[Data listing]
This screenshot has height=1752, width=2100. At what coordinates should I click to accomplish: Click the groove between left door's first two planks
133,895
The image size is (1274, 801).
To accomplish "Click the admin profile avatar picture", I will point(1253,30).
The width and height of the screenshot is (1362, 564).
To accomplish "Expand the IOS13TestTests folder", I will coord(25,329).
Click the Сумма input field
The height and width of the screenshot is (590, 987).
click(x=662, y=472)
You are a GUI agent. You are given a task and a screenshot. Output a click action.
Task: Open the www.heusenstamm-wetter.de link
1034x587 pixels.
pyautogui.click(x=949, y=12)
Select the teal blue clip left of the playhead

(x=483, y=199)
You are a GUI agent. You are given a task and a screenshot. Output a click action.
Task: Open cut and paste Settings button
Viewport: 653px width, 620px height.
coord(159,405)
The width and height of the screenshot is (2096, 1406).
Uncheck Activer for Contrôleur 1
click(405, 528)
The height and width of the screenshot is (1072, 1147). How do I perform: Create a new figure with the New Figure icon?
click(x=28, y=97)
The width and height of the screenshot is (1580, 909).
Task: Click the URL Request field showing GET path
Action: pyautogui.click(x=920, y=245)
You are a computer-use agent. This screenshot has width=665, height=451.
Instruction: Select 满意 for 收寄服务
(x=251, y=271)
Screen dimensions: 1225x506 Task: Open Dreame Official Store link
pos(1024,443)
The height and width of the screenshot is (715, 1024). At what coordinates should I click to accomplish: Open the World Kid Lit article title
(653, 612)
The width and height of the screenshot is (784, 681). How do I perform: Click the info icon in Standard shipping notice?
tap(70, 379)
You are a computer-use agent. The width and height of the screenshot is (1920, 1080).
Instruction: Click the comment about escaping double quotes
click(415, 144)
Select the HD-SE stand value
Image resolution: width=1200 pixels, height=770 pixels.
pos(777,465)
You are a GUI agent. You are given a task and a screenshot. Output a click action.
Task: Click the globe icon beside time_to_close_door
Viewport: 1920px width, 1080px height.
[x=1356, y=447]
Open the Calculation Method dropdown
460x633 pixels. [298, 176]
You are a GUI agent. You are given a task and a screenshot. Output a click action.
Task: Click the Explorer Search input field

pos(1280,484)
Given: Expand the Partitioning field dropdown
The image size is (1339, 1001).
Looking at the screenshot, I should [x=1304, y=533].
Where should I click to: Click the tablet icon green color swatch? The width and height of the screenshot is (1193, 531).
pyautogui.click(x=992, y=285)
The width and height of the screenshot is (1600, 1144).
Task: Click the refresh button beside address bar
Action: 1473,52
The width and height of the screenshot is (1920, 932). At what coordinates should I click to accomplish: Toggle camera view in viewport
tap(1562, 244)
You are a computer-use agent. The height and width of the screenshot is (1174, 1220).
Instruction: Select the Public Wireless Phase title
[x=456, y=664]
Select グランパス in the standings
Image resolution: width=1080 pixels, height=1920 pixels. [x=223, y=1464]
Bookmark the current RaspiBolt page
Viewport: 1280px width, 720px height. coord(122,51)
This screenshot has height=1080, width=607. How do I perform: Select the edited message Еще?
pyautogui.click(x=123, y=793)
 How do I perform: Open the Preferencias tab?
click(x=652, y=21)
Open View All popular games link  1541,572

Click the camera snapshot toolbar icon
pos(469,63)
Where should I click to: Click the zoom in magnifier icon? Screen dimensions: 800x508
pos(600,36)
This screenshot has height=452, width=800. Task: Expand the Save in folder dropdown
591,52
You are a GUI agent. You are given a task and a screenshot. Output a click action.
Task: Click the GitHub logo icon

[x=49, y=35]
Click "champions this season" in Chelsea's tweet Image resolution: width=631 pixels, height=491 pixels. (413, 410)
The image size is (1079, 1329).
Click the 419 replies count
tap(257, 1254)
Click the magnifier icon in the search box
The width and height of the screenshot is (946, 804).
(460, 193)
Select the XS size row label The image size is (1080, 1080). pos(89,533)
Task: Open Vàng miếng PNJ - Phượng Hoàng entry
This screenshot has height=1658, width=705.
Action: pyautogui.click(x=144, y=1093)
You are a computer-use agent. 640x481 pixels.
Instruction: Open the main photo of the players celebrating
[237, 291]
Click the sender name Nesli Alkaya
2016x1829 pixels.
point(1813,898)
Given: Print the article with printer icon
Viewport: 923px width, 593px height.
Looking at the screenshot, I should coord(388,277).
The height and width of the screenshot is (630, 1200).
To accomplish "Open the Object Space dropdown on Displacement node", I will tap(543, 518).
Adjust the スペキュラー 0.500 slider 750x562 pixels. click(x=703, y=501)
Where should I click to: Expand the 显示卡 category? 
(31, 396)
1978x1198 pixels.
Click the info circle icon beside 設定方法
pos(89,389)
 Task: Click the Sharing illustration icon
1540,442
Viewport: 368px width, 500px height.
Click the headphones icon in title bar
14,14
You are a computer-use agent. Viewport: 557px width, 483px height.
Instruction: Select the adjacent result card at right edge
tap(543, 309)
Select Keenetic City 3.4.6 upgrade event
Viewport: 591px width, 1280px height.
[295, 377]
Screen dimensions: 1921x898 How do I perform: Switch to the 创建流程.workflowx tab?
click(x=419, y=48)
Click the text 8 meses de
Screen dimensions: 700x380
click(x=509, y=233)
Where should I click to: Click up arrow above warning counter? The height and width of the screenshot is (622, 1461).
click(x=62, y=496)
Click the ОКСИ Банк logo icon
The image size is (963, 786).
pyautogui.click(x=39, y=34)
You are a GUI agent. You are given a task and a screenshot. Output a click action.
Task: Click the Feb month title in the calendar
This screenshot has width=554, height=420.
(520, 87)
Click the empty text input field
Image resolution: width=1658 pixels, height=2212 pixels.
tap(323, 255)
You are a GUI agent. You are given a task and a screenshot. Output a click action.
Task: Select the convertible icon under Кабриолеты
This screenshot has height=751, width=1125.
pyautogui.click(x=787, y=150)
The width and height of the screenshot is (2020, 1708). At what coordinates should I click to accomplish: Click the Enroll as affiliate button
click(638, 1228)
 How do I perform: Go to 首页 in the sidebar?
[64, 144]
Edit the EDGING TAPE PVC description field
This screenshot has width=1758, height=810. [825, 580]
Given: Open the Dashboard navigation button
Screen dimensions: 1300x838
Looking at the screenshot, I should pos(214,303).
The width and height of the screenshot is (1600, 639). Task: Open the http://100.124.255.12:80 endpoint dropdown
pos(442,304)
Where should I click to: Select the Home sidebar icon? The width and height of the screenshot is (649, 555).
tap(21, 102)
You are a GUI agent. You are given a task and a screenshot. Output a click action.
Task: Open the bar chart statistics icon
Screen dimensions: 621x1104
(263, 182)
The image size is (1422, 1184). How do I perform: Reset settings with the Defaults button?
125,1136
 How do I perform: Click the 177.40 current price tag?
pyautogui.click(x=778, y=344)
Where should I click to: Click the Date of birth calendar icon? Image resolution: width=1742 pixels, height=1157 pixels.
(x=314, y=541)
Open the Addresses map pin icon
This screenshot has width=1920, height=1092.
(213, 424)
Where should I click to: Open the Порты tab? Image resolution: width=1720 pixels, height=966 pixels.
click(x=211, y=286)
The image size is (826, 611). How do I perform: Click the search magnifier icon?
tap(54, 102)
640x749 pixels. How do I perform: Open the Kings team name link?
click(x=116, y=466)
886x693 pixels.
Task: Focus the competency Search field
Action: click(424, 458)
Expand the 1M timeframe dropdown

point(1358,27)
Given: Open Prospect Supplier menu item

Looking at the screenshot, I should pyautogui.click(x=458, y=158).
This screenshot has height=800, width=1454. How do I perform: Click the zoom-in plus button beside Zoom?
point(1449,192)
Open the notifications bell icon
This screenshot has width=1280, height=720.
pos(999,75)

* _AIM_
Please gather every line from the entries above that contains the string "link", treating uppercase and lowercase as different.

* _ANSWER TO THE EXERCISE_
Task: Open the www.heusenstamm-wetter.de link
Screen dimensions: 1225x506 Task: Open Dreame Official Store link
Open View All popular games link  1541,572
640x749 pixels. How do I perform: Open the Kings team name link?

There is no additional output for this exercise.